The PrimeScript RT Reagent Kit (Perfect Real Time) is a simple and fast reagent for reverse transcription that allows cDNA templates for quantitative PCR (qPCR) to be prepared in around 15 minutes. In this experiment, PrimeScript Reverse Transcriptase was used to generate cDNA from mouse peripheral blood mononuclear cells (PBMCs) and serum. The resulting cDNA was then used to probe the expression of a target gene using qPCR. This experiment shows that PrimeScript RT can quickly generate qPCR-ready cDNA using a streamlined protocol.

The PrimeScript RT kit generated cDNA ready for qPCR with just a 15-minute amplification step. qPCR of the synthesized cDNA showed that the relative expression levels of the target gene were higher in infected BST2(–/–) mice compared to wild-type mice in both serum and PBMC samples. The difference in the relative expression level of the target gene between infected BST2(–/–) and wild-type mice was greater in serum samples than in PBMC samples.

Difference in target gene expression levels in wild type and BST2(–/–) mice. Relative expression levels of the target gene as determined by qPCR. The fold increase in expression of the target gene in BST2(–/–) mice is shown for PBMC (Panel A) and serum (Panel B) samples.

The PrimeScript RT Reagent Kit (Perfect Real Time) was able to generate cDNA from total RNA isolated from mouse PBMC and serum samples in ~15 minutes. The cDNA was used to confirm higher expression levels of the target gene in infected BST2(–/–) mice by qPCR.
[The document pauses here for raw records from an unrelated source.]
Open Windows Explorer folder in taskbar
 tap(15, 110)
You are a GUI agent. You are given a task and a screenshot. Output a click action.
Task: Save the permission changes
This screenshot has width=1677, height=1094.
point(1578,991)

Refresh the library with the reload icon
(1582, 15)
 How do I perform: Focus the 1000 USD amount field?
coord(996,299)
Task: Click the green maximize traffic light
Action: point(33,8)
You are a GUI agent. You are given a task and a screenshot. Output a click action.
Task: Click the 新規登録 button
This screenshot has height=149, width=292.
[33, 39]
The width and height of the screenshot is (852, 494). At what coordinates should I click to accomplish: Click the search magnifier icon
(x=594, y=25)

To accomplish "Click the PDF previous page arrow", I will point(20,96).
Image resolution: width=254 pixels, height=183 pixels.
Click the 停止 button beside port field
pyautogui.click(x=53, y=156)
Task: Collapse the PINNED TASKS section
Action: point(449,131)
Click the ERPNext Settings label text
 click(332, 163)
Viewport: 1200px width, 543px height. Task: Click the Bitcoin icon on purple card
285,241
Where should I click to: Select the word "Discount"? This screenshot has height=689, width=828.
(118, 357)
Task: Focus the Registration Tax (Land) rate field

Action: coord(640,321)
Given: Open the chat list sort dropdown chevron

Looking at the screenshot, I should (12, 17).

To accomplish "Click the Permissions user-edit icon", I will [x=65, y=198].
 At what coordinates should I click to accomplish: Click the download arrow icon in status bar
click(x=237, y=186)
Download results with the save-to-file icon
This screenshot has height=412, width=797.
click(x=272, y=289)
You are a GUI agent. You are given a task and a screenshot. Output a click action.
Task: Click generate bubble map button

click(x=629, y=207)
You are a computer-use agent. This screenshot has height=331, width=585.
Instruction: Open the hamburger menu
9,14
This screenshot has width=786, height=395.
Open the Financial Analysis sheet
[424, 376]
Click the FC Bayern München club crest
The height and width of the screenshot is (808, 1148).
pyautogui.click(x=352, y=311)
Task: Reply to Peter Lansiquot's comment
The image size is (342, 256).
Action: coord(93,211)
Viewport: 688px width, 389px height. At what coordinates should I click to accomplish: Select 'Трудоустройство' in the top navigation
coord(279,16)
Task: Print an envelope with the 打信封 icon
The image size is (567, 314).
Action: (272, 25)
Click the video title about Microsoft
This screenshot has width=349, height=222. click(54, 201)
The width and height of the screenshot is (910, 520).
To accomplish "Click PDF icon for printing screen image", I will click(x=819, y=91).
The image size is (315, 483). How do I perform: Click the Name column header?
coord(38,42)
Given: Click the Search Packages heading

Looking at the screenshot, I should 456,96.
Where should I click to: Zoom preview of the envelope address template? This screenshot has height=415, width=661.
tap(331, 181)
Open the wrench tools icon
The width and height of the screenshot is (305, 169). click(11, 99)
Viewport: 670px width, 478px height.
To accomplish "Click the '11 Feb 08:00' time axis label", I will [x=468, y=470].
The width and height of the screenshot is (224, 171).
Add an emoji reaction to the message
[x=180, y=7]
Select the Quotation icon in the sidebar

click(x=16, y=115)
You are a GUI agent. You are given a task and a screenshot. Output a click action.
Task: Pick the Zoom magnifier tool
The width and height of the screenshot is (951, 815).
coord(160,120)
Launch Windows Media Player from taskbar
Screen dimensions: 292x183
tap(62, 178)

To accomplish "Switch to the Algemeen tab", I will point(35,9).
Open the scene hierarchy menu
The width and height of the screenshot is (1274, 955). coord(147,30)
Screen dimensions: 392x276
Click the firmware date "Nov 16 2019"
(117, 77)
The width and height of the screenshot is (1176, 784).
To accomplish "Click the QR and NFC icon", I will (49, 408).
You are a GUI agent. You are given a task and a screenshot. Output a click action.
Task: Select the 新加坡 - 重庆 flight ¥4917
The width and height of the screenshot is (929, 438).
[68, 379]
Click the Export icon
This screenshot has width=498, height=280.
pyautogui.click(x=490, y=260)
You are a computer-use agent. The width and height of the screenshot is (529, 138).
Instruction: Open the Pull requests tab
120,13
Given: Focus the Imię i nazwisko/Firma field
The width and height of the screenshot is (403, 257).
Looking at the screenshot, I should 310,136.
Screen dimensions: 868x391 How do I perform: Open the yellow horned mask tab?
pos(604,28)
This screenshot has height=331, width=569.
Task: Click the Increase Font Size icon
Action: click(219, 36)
Blood was collected from the retro-orbital sinus of individual infected or uninfected wild-type or BST2(–/–) mice (strain background: C57BL/6) in heparinized capillary tubes. RNA was isolated from PBMCs and serum using an RNeasy Mini Kit (Qiagen). RNA was diluted to a final concentration of 37 ng/µl and 5 ng/µl for PBMC and serum samples, respectively. The reverse transcription reaction was prepared according to the PrimeScript RT Reagent Kit (Perfect Real Time) user manual. The reactions were incubated at 37°C for 15 minutes, 85°C for 5 seconds, and cooled to 4°C in a Veriti Thermal Cycler (Thermo Fisher Scientific). Two microliters of the reverse transcription reaction was used for qPCR with the TB Green Premix Ex Taq (Tli RNase H Plus) kit, according to the recommended protocol, using a 7500 Fast Real-Time PCR System (Thermo Fisher Scientific).